The preparation for the monitoring visit can take some time, however, Anoop Shah, community pharmacist at Daya Pharmacy in Hayes, Middlesex, warned. “We followed the PSNC’s booklet and just worked our way through the whole thing. We were notified about the visit two and a half months before it was due to happen and, all in all, we probably spent the equivalent of two or three days’ work over that time going through the whole booklet.”

Simon Moul, chairman of Essex local pharmaceutical committee, who has represented the LPC on monitoring visits in Essex, says the interviews have generally lasted about an hour “Then the PCT member of staff and I spend another 10 minutes or so talking about the visit and what recommendations we will be making, and then we meet with the pharmacist again for another 10 minutes and give feedback on anything that needs doing,” he says.

Visits by other PCTs have taken a similar length of time — Mr Shah says his visit took about one and a half to two hours. “We’re in a slightly unusual position in having three dispensing technicians, so we were able to keep the dispensary working during the visit and did not employ a locum,” he explains. “We arranged the visit during the lunch break, though, but it did over-run the break slightly, so some of the visit was carried out as we were working. Obviously it would have been ideal to employ a locum and that is something we would definitely look at in the long-term as I expect the monitoring visits will become more involved and demanding in the future,” he adds.

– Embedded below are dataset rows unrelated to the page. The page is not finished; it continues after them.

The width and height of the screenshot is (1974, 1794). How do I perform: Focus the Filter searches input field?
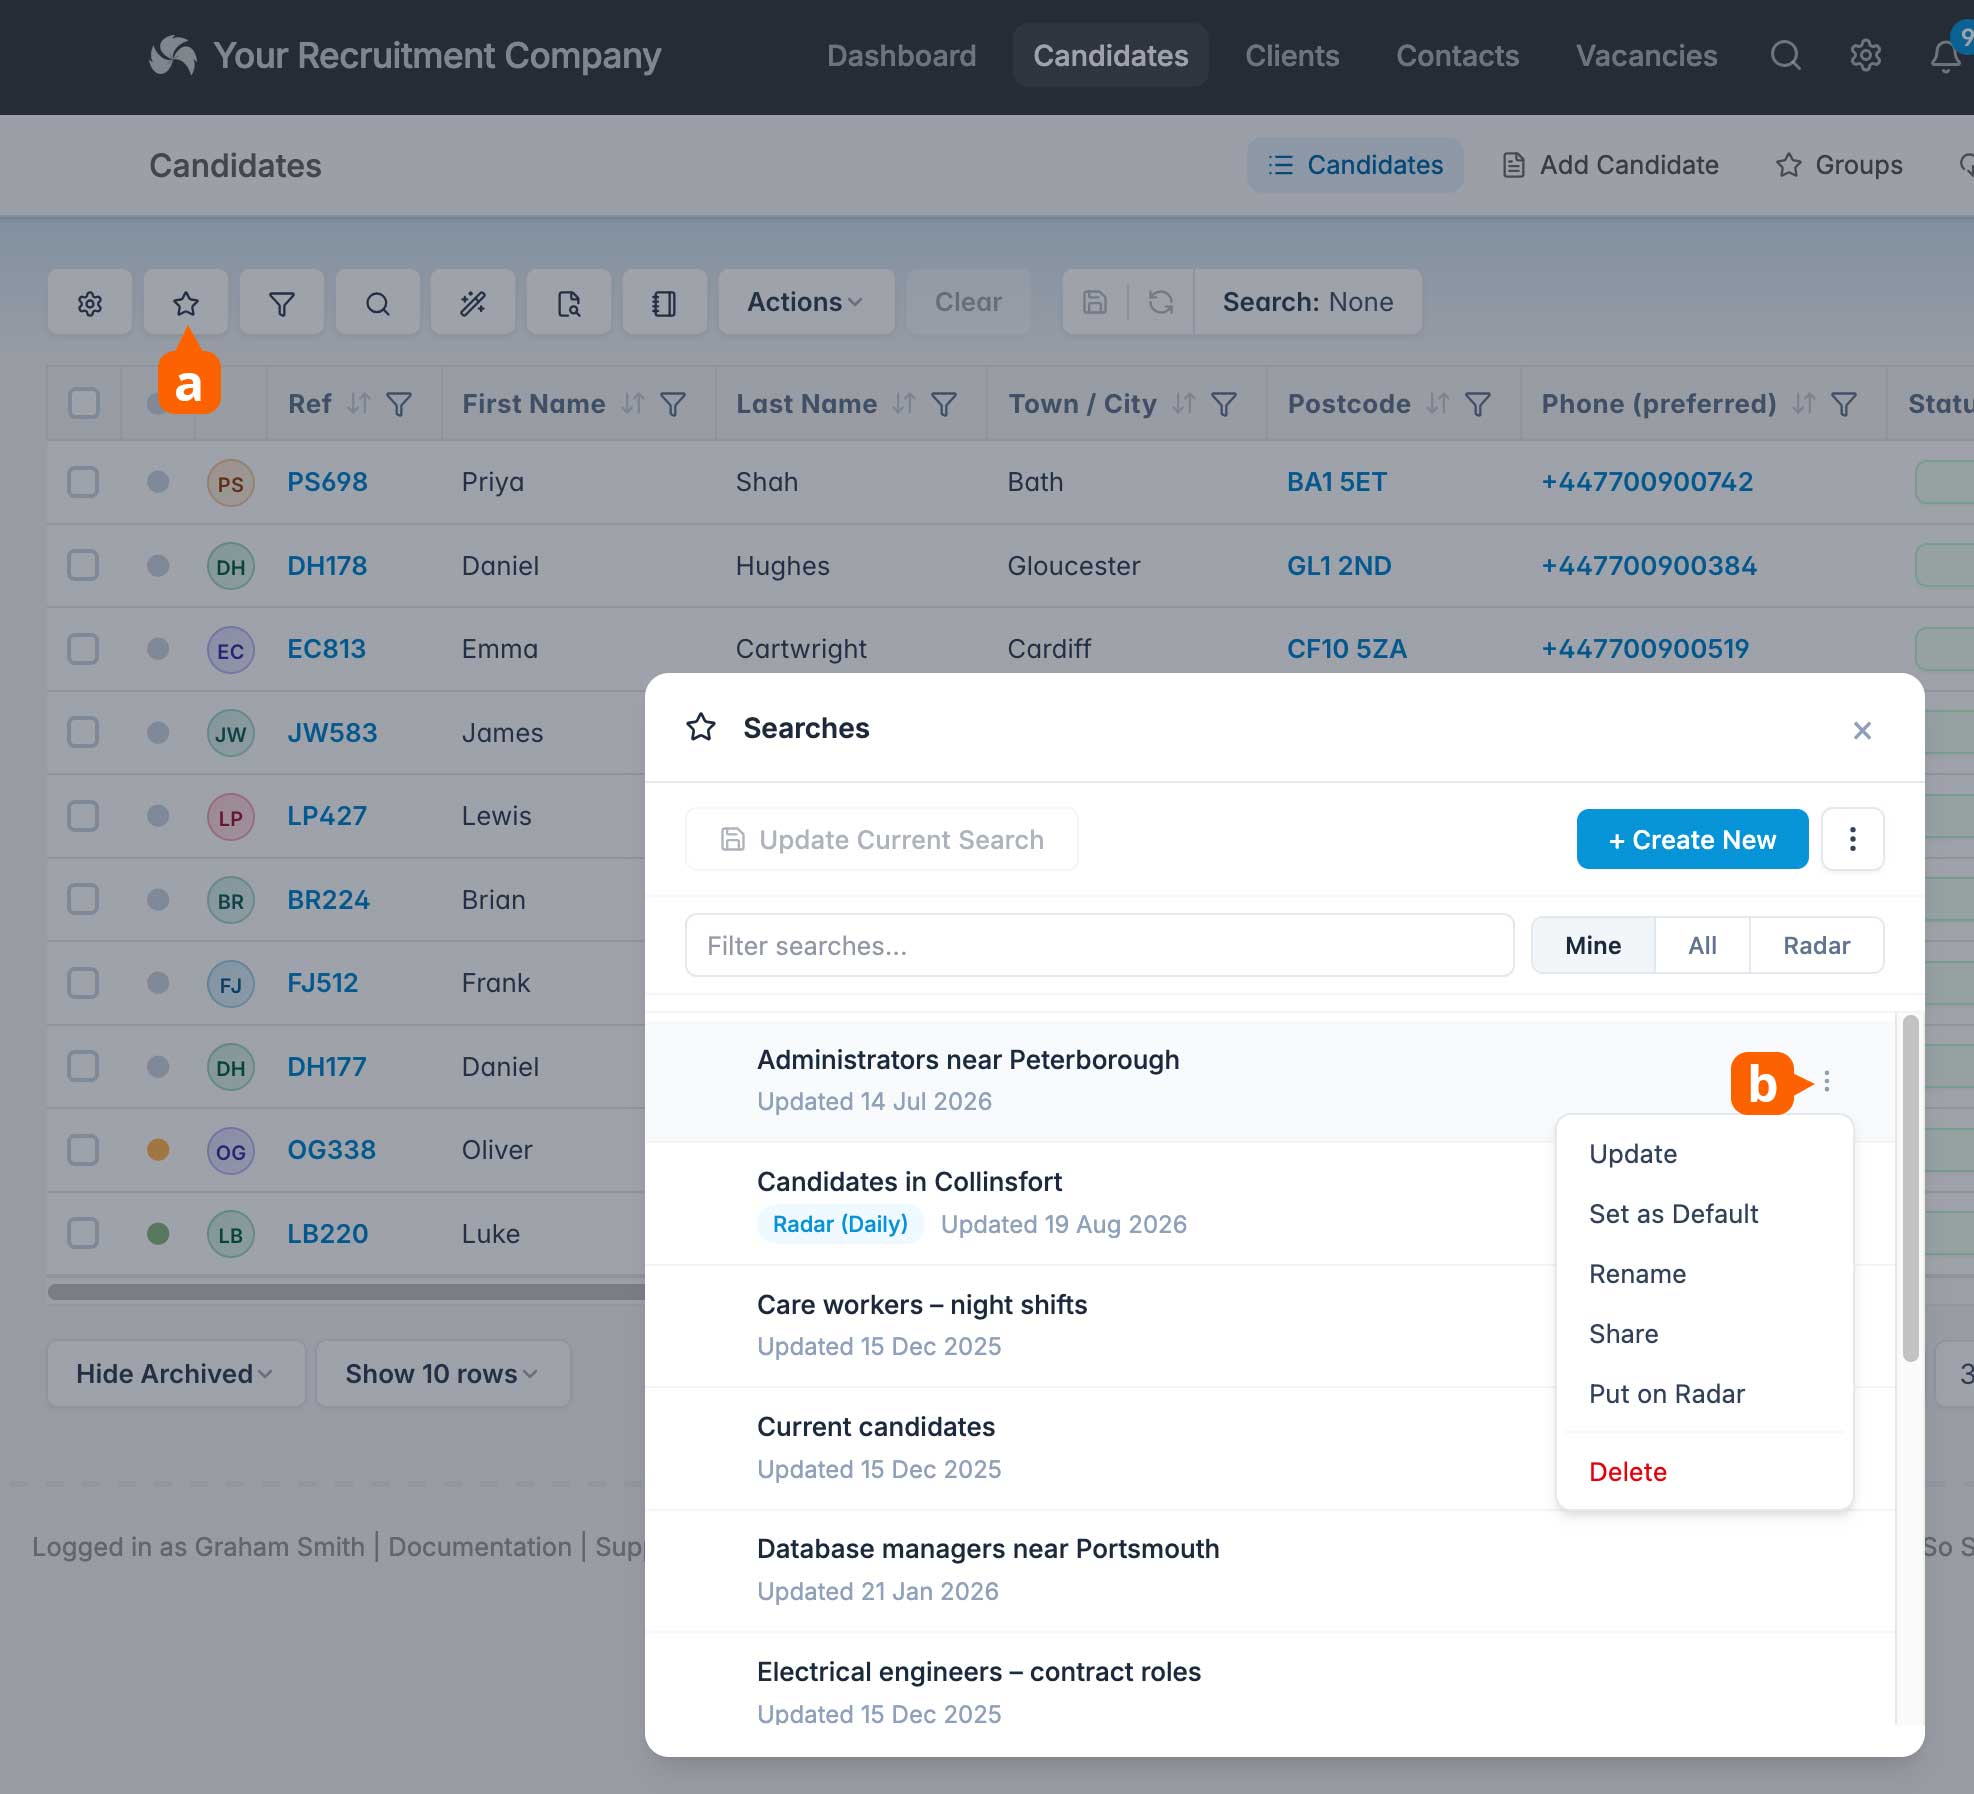(x=1099, y=945)
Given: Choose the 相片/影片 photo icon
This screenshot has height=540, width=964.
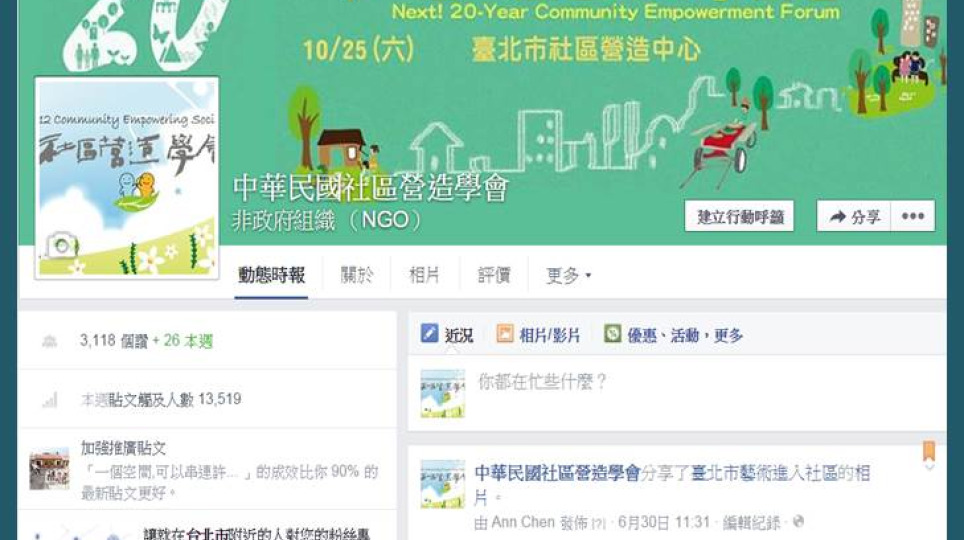Looking at the screenshot, I should (x=505, y=334).
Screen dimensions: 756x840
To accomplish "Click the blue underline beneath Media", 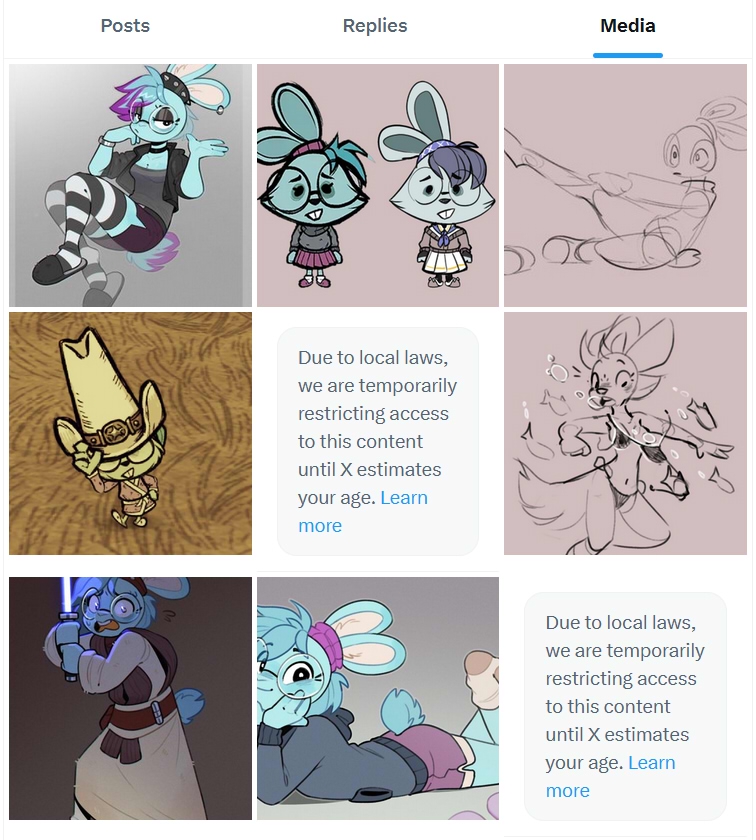I will (x=627, y=55).
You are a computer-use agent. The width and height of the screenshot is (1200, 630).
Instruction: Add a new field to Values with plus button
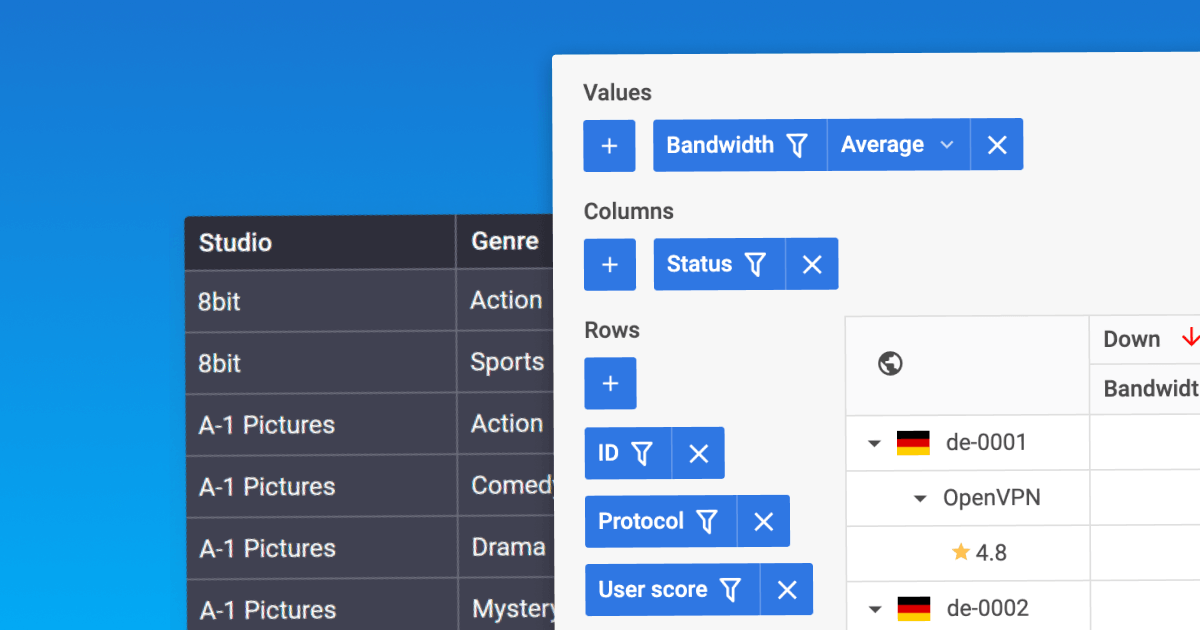(x=609, y=144)
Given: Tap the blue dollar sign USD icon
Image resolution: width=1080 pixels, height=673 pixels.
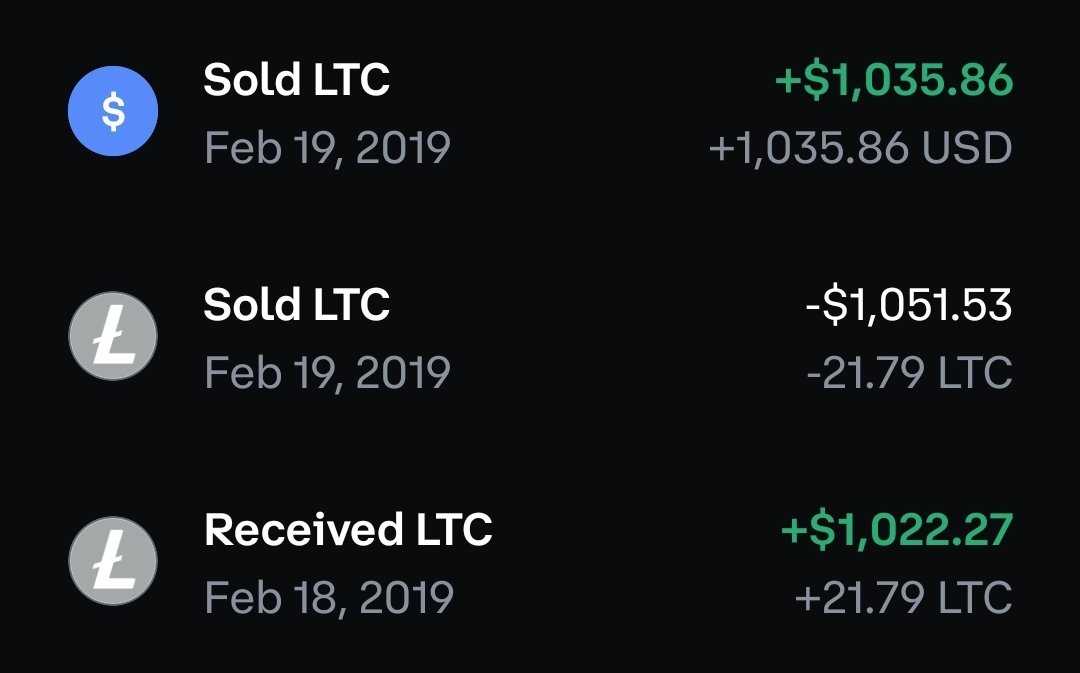Looking at the screenshot, I should coord(113,111).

Prior preparation and completion of checklists means that problems can be corrected before the visit, Ms Newman points out. “Working through the toolkit and finding evidence for the pre-visit submission was enormously helpful. I discovered one or two things that we hadn’t quite got right and was able to rectify them. It concentrated my mind on what sort of things were going to be discussed during the visit and allowed me to check the understanding of my staff,” she explains.

Recommendations

Mr Gill says he found that the thoroughness of his PCT’s approach and his preparation meant that the recommendations made at the end of the visit were fairly minimal. “In the end, the only thing we hadn’t covered was the refrigerator procedure — what would happen if the refrigerator went above or below standard temperature, both in terms of the contents and the refrigerator,” he says. “That was something I had not thought about, but I am now writing an SOP for it and the PCT will check in three months’ time that that is done.”

Ms Newman’s visit resulted in a few recommendations, but these were principally about improvements that could be made, rather than omissions. “The main recommendations were about sharing learning from the review of complaints, incidents and near misses. While we do this as a matter of course — but were unfortunately unable to find the evidence — the PCT assessors felt that we should share the information more widely, for instance with relief dispensing staff and other members of the pharmacy staff. The superintendent has always circulated a review of dispensing incidents so we have now included the latest report in future pre-visit evidence,” she says.

A few recommendations were also made at the end of Mr Shah’s visit and these were confirmed in a follow-up letter letting the pharmacy staff know what needed to be done. “There was nothing major that needed to be done, but that still took two hours or so,” Mr Shah says.

Overall impressions

Ms Newman says that the most surprising thing about the whole monitoring process was how nervous she felt before and during the visit. “Considering that I knew all the people doing the monitoring quite well, I was confident that we had nothing to worry about and that it was done in a very non-threatening manner, it was still an unpleasant experience,” she says.

Mr Gill found the whole process informal. “I had been quite concerned about the visit before it happened, and other members of staff were worried they would be asked a huge number of in-depth questions, but it all went well,” he says. “It was much less onerous than I thought it would be.”

Mr Shah says he found the visit useful. “Although it is all about things we comply with anyway, it was helpful having to collect all the information together. It certainly did not feel like an interrogation,” he says.